— TEXT SHOWN —
Components of Multi-Agent Choice

An Example: The Battle of the Bismarck Sea

To begin our dialogue of multi-agent choice, let's look at an example that can be found in both Luce and Raiffa and in Casti. For a map of the relevant geography, go here. During World War II, the northern half of the island of New Guinea was controlled by the Japanese, while the Allies controlled the southern half. Intelligence reports indicated that the Japanese were assembling a troop and supply convoy that would move from the port of Rabaul, which lies on the eastern part of the island of New Britain, to Lae which lies on the western part of New Guinea. The convoy could take one of two different routes: (1) north of New Britain, where rain and bad visibility were predicted, or (2) south, where the weather was expected to be fair. It was estimated that the trip would take 3 days on either route.

The allied forces were commanded by General George C. Kenney. His objective was to do as much damage as possible to the Japanese convoy, but he had to find them first. He could either start searching north of New Britain or south. Assume that it will take one day to either find the convoy or determine that they took another route under stormy conditions, and assume that it will take almost no time at all to find the convoy under sunny conditions, but one day to determine if the convoy took another route under sunny conditions. With these assumptions, we know the following:

If the Japanese sail north and the allies search south, then the allies will spend one day determining that the Japanese did not sail south and then spend another day finding the Japanese ships (because it is cloudy) to the north. This results in only one day of bombing.
If the Japanese sail north and the allies search north, then the allies will spend one day (because it is cloudy) finding the Japanese ships to the north. This results in two days of bombing.
If the Japanese sail south and the allies search south, then the allies will find the Japanese ships almost immediately. This results in three days of bombing.
If the Japanese sail south and the allies search north, then the allies will spend one day determining that the Japanese did not sail north, and find the Japanese ships almost immediately on the second day. This results in two days bombing.

If you were the Japanese commander, what do you do? If you were the Allied commander, what would you do? We will revisit this problem in a few days and try to apply multi-agent reasoning to it.

— TASK INSTRUCTIONS —
**A.** Reproduce the passage on the Battle of the Bismarck Sea between "If the Japanese sail north and the allies search north, then" and "three days of bombing.", inclusive.
**B.** Answer these questions from the passage on the Battle of the Bismarck Sea:
(i) From which port was the Japanese convoy to depart?
(ii) Who commanded the allied forces?
(iii) How many days of bombing result if the Japanese sail south and the allies search south?

— DATA LINES —
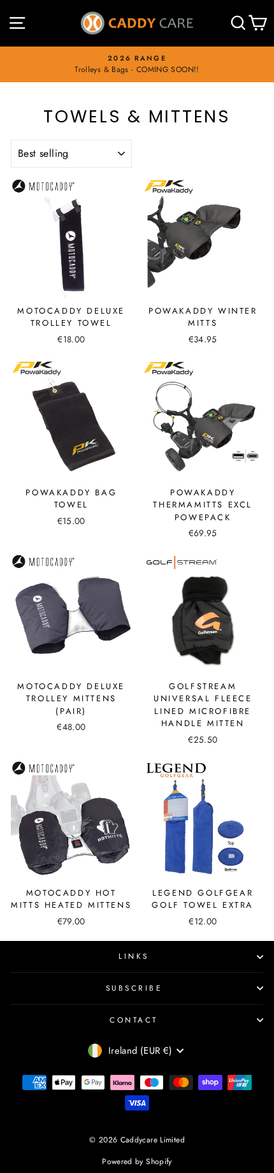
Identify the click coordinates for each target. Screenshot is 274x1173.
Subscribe (134, 987)
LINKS (134, 956)
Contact (134, 1019)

— RESULTS FOR EACH TASK —
**A.**
If the Japanese sail north and the allies search north, then the allies will spend one day (because it is cloudy) finding the Japanese ships to the north. This results in two days of bombing.
If the Japanese sail south and the allies search south, then the allies will find the Japanese ships almost immediately. This results in three days of bombing.

**B.**
(i) Rabaul
(ii) General George C. Kenney
(iii) Three days